### What the task requires
Repeat the items word for word, beginning at the very start and stopping after the line that contains "(x=271, y=101)".

### Data excerpts
##############################
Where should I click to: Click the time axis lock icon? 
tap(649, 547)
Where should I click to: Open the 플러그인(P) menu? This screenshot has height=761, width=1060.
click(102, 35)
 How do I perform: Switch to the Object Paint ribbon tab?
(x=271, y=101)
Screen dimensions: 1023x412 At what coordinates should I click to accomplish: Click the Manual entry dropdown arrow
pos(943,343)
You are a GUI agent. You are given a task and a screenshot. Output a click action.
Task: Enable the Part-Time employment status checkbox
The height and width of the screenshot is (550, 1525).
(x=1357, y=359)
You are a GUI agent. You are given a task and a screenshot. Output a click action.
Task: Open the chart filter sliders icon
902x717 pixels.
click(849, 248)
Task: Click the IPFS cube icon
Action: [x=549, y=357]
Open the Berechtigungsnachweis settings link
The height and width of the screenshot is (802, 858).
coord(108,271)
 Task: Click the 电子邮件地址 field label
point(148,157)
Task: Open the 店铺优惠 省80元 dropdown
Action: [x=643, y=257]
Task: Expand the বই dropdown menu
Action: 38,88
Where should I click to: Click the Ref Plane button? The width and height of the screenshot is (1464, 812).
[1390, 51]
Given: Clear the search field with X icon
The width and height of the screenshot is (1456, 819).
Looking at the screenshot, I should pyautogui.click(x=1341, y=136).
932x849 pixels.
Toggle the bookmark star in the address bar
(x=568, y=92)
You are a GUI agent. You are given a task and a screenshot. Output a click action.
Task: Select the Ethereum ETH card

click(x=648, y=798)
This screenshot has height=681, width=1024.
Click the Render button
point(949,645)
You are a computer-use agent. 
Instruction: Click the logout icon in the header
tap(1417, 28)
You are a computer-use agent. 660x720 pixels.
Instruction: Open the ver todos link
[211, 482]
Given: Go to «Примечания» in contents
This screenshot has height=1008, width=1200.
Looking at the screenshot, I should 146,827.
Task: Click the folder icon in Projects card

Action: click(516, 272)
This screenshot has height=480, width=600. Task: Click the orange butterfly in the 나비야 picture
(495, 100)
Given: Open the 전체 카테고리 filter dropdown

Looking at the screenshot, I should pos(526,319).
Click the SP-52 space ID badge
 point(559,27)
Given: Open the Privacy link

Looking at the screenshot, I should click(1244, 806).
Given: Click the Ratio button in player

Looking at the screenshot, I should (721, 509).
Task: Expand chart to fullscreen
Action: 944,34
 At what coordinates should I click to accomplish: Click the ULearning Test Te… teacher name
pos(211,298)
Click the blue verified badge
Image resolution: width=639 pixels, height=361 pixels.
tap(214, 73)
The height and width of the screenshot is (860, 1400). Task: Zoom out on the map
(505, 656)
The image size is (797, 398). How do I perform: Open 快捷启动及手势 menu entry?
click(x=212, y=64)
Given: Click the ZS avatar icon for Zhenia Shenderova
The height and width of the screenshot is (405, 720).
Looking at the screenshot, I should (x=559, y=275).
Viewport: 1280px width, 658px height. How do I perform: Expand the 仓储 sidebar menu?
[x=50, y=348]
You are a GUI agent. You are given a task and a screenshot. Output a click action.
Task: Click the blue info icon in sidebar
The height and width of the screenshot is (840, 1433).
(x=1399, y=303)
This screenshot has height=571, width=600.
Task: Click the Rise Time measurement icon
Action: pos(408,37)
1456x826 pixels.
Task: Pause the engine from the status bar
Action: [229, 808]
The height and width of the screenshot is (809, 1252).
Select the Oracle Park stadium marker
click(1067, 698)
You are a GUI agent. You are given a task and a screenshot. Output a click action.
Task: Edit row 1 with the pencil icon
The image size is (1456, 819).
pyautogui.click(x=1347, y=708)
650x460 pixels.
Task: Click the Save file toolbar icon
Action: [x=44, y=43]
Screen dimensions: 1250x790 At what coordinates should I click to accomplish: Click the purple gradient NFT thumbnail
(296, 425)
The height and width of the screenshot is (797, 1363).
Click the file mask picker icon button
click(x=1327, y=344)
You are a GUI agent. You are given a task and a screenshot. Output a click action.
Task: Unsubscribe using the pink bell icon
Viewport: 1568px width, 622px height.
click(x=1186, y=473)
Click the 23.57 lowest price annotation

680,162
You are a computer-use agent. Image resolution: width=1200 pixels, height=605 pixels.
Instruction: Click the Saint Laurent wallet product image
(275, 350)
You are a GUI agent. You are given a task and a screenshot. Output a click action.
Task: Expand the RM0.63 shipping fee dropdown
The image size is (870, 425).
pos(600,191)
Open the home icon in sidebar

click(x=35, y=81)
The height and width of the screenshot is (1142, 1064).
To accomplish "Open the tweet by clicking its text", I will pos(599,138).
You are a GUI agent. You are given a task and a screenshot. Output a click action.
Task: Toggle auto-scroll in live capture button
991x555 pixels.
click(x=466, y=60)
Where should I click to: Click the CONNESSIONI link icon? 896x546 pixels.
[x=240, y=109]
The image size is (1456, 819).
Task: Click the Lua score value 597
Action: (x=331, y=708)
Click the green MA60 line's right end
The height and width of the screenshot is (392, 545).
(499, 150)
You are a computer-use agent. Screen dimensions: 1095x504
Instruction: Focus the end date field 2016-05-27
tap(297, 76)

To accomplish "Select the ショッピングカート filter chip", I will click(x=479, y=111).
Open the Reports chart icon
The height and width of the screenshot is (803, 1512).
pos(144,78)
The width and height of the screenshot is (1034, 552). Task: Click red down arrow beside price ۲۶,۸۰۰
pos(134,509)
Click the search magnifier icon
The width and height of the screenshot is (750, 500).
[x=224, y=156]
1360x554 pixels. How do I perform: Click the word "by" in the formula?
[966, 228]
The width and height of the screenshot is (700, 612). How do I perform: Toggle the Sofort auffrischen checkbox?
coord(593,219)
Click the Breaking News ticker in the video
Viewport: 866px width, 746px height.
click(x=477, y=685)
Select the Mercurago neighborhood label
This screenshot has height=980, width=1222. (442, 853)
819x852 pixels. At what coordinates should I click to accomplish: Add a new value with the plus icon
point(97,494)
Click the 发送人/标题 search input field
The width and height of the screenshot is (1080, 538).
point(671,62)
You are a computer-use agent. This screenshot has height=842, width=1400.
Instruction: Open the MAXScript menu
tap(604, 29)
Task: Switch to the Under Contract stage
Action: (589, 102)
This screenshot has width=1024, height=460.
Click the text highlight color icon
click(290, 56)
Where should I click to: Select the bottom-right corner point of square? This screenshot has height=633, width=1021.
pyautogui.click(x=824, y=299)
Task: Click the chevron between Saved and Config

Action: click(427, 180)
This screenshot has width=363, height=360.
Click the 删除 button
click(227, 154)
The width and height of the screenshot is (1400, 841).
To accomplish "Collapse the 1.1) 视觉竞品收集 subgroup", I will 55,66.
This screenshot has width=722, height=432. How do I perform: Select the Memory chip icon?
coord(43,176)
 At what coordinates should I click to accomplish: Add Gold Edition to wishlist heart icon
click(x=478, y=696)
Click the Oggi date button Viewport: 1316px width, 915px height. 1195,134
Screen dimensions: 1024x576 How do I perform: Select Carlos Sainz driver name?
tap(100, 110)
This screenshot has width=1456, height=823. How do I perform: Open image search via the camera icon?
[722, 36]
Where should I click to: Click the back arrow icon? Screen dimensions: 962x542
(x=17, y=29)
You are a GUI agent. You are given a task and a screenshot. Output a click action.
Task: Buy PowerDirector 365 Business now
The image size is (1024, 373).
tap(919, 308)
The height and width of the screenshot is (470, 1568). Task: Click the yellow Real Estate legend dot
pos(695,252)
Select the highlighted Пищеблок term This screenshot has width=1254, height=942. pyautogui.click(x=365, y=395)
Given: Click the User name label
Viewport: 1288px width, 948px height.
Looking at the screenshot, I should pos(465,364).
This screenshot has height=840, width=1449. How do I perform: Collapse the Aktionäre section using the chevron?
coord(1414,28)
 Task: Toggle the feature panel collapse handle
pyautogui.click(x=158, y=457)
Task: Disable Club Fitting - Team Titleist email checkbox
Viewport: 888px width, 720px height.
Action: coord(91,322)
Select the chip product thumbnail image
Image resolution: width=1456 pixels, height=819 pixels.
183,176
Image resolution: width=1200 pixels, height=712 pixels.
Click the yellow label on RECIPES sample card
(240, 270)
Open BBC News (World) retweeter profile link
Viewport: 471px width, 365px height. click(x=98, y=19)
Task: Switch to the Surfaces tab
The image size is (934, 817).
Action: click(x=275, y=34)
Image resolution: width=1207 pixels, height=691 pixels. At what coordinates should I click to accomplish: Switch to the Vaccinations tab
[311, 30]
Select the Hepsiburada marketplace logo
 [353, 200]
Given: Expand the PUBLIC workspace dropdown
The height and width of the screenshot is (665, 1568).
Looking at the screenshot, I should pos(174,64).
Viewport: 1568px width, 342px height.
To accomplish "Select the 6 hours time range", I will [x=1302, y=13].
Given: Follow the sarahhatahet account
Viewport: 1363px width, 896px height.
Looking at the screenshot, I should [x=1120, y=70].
##############################
### Right answer
Where should I click to: Click the time axis lock icon? 
tap(649, 547)
Where should I click to: Open the 플러그인(P) menu? This screenshot has height=761, width=1060.
click(102, 35)
 How do I perform: Switch to the Object Paint ribbon tab?
(x=271, y=101)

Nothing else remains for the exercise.